**WRITTEN REQUEST**
Convert the entries, starting with the first line and going on through the line with "Action: point(462,17)", into a Markdown table with the columns No. and Entry Line. Number each line and leave out blank lines.

**SOURCE DATA**
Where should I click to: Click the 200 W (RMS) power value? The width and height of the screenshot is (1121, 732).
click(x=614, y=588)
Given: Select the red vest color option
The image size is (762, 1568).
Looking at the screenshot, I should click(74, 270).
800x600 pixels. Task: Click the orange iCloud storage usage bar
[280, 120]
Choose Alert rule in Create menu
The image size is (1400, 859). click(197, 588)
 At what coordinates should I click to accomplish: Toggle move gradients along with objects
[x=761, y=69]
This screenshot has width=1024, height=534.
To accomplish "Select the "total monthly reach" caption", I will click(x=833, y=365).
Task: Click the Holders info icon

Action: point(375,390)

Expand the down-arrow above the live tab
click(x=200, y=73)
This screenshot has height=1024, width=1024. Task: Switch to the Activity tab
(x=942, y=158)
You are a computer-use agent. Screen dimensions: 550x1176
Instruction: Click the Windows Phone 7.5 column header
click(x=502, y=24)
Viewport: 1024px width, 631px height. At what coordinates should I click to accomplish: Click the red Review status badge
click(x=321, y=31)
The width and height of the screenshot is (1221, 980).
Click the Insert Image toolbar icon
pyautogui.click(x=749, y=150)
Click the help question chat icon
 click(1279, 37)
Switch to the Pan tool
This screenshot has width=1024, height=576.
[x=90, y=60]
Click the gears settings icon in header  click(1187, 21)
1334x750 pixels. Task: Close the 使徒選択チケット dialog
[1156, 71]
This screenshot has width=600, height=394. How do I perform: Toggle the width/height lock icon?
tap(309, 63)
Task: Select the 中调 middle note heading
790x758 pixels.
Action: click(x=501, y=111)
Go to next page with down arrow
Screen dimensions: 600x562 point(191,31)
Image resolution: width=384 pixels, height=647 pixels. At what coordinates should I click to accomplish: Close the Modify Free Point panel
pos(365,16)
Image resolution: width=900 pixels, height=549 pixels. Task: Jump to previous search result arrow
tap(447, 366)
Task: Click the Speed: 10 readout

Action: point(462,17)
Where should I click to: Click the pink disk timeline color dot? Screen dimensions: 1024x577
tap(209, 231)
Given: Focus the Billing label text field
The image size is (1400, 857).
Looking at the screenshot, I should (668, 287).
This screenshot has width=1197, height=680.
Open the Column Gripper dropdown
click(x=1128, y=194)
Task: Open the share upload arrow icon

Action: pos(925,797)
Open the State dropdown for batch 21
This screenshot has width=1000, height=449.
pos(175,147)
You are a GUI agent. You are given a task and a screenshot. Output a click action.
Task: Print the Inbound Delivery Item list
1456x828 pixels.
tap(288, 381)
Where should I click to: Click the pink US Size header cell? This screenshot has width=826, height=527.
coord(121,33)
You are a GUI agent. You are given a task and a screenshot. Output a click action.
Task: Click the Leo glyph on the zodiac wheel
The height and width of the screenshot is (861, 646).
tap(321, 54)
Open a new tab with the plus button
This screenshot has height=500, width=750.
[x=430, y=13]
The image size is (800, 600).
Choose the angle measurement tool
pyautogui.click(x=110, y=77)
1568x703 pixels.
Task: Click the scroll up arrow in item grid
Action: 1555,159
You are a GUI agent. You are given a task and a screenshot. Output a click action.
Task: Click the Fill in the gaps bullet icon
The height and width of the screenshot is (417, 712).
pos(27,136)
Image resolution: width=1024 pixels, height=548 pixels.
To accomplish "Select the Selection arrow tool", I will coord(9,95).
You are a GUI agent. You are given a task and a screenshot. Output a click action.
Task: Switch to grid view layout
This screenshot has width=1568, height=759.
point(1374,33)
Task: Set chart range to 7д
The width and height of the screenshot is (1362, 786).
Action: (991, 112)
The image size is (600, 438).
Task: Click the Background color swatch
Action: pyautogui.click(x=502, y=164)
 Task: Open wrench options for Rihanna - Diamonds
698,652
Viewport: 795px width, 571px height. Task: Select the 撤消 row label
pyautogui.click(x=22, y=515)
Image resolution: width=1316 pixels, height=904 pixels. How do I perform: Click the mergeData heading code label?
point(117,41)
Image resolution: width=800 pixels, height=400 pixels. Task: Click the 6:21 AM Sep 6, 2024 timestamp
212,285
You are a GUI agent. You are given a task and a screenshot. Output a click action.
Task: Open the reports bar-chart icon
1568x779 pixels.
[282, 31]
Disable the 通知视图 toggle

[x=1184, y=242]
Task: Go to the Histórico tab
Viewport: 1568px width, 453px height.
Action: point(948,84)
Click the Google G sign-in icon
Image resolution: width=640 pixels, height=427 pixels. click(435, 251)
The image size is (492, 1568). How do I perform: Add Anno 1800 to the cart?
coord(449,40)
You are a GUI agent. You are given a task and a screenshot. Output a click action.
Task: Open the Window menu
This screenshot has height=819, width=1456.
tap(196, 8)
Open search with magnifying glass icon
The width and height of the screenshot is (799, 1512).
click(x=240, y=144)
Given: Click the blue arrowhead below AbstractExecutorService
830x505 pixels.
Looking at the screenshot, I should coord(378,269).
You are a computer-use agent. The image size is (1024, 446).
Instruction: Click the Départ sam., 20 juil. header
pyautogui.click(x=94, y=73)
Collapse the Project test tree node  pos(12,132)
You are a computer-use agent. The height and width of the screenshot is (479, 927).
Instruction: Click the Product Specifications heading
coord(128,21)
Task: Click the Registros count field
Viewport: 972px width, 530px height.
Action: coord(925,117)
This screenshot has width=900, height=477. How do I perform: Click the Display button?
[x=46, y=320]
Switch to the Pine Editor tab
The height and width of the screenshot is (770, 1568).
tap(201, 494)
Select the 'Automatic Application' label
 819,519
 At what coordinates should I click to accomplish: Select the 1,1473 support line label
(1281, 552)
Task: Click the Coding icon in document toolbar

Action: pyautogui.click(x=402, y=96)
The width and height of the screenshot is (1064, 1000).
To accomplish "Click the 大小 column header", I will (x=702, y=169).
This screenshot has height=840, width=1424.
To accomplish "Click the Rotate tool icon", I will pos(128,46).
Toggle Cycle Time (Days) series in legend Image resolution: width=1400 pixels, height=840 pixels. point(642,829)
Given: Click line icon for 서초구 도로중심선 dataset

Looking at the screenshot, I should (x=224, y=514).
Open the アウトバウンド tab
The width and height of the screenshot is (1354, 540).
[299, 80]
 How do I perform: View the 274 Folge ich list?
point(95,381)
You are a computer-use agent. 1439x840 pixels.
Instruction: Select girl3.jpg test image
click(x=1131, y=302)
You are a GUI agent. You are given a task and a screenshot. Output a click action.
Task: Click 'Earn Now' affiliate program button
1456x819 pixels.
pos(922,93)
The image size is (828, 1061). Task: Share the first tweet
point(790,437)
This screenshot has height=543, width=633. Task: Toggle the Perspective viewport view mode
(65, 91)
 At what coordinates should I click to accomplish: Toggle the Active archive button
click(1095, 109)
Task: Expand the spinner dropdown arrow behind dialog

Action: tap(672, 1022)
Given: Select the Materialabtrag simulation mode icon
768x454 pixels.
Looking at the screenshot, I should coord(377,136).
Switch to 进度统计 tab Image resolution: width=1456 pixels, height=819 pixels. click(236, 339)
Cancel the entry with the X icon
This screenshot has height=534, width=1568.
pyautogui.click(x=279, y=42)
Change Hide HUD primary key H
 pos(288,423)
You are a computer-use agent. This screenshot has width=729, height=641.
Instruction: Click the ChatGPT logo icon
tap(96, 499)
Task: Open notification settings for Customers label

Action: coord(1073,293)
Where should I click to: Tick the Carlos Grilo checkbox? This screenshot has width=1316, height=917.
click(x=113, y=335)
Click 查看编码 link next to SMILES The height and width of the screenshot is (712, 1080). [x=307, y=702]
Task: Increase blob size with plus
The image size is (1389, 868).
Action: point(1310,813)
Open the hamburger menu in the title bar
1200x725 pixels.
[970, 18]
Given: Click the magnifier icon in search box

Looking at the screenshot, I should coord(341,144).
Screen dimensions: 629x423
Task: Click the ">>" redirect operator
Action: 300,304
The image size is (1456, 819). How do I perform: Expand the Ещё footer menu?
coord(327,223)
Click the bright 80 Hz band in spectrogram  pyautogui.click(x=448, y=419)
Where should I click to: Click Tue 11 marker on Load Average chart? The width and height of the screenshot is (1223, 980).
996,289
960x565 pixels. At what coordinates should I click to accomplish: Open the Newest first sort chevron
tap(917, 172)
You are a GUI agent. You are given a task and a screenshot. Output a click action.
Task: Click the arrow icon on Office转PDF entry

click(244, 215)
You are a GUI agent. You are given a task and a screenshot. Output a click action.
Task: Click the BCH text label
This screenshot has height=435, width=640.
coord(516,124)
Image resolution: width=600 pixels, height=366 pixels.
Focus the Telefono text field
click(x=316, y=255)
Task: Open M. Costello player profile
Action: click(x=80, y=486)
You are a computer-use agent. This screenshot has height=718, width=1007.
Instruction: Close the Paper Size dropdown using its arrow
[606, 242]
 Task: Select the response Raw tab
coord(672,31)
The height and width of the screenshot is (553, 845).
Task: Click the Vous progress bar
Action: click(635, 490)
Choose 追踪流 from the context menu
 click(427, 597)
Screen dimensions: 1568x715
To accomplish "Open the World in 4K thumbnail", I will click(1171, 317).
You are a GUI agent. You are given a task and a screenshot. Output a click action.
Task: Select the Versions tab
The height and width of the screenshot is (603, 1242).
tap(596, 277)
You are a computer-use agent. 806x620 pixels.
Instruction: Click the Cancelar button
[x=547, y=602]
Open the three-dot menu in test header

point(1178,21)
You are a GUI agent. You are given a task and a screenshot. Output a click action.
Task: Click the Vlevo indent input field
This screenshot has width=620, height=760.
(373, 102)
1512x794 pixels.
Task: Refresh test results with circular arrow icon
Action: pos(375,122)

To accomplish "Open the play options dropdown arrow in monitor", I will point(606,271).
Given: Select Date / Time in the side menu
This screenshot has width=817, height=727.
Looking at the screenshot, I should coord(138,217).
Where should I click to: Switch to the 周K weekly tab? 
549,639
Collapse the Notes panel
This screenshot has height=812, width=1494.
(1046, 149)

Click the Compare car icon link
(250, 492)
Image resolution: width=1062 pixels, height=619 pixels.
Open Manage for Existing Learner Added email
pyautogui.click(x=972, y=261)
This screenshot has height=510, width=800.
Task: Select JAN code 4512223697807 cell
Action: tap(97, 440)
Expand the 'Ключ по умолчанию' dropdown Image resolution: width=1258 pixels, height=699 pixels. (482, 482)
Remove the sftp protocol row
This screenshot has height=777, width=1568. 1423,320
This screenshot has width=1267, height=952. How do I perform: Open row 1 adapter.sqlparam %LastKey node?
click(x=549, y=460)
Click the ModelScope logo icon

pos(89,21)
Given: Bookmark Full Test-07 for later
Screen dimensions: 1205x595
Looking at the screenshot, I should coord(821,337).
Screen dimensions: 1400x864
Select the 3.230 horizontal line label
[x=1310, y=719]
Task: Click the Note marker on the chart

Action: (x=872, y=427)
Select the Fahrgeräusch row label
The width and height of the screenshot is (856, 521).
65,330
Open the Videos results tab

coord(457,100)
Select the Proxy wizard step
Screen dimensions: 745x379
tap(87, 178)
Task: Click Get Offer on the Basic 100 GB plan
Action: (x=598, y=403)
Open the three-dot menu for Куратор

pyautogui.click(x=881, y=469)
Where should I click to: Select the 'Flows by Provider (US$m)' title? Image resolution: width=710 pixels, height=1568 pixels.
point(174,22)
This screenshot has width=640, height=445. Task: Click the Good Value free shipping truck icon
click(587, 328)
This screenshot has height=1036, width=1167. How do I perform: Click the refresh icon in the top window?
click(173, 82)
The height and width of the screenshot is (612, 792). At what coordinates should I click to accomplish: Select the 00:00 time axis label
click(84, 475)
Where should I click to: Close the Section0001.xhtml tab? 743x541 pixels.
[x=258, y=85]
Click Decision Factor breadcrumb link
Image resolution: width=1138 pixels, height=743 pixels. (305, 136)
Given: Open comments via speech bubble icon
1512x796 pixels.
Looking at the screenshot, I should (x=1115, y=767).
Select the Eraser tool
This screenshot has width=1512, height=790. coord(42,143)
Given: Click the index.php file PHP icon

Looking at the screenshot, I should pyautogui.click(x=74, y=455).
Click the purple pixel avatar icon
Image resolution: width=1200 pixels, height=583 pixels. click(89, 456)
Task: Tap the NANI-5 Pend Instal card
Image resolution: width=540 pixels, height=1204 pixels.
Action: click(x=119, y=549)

**TASK RESPONSE**
| No. | Entry Line |
|---|---|
| 1 | Where should I click to: Click the 200 W (RMS) power value? The width and height of the screenshot is (1121, 732). |
| 2 | click(x=614, y=588) |
| 3 | Given: Select the red vest color option |
| 4 | The image size is (762, 1568). |
| 5 | Looking at the screenshot, I should click(74, 270). |
| 6 | 800x600 pixels. Task: Click the orange iCloud storage usage bar |
| 7 | [280, 120] |
| 8 | Choose Alert rule in Create menu |
| 9 | The image size is (1400, 859). click(197, 588) |
| 10 |  At what coordinates should I click to accomplish: Toggle move gradients along with objects |
| 11 | [x=761, y=69] |
| 12 | This screenshot has width=1024, height=534. |
| 13 | To accomplish "Select the "total monthly reach" caption", I will click(x=833, y=365). |
| 14 | Task: Click the Holders info icon |
| 15 | Action: point(375,390) |
| 16 | Expand the down-arrow above the live tab |
| 17 | click(x=200, y=73) |
| 18 | This screenshot has height=1024, width=1024. Task: Switch to the Activity tab |
| 19 | (x=942, y=158) |
| 20 | You are a computer-use agent. Screen dimensions: 550x1176 |
| 21 | Instruction: Click the Windows Phone 7.5 column header |
| 22 | click(x=502, y=24) |
| 23 | Viewport: 1024px width, 631px height. At what coordinates should I click to accomplish: Click the red Review status badge |
| 24 | click(x=321, y=31) |
| 25 | The width and height of the screenshot is (1221, 980). |
| 26 | Click the Insert Image toolbar icon |
| 27 | pyautogui.click(x=749, y=150) |
| 28 | Click the help question chat icon |
| 29 |  click(1279, 37) |
| 30 | Switch to the Pan tool |
| 31 | This screenshot has width=1024, height=576. |
| 32 | [x=90, y=60] |
| 33 | Click the gears settings icon in header  click(1187, 21) |
| 34 | 1334x750 pixels. Task: Close the 使徒選択チケット dialog |
| 35 | [1156, 71] |
| 36 | This screenshot has width=600, height=394. How do I perform: Toggle the width/height lock icon? |
| 37 | tap(309, 63) |
| 38 | Task: Select the 中调 middle note heading |
| 39 | 790x758 pixels. |
| 40 | Action: click(x=501, y=111) |
| 41 | Go to next page with down arrow |
| 42 | Screen dimensions: 600x562 point(191,31) |
| 43 | Image resolution: width=384 pixels, height=647 pixels. At what coordinates should I click to accomplish: Close the Modify Free Point panel |
| 44 | pos(365,16) |
| 45 | Image resolution: width=900 pixels, height=549 pixels. Task: Jump to previous search result arrow |
| 46 | tap(447, 366) |
| 47 | Task: Click the Speed: 10 readout |
| 48 | Action: point(462,17) |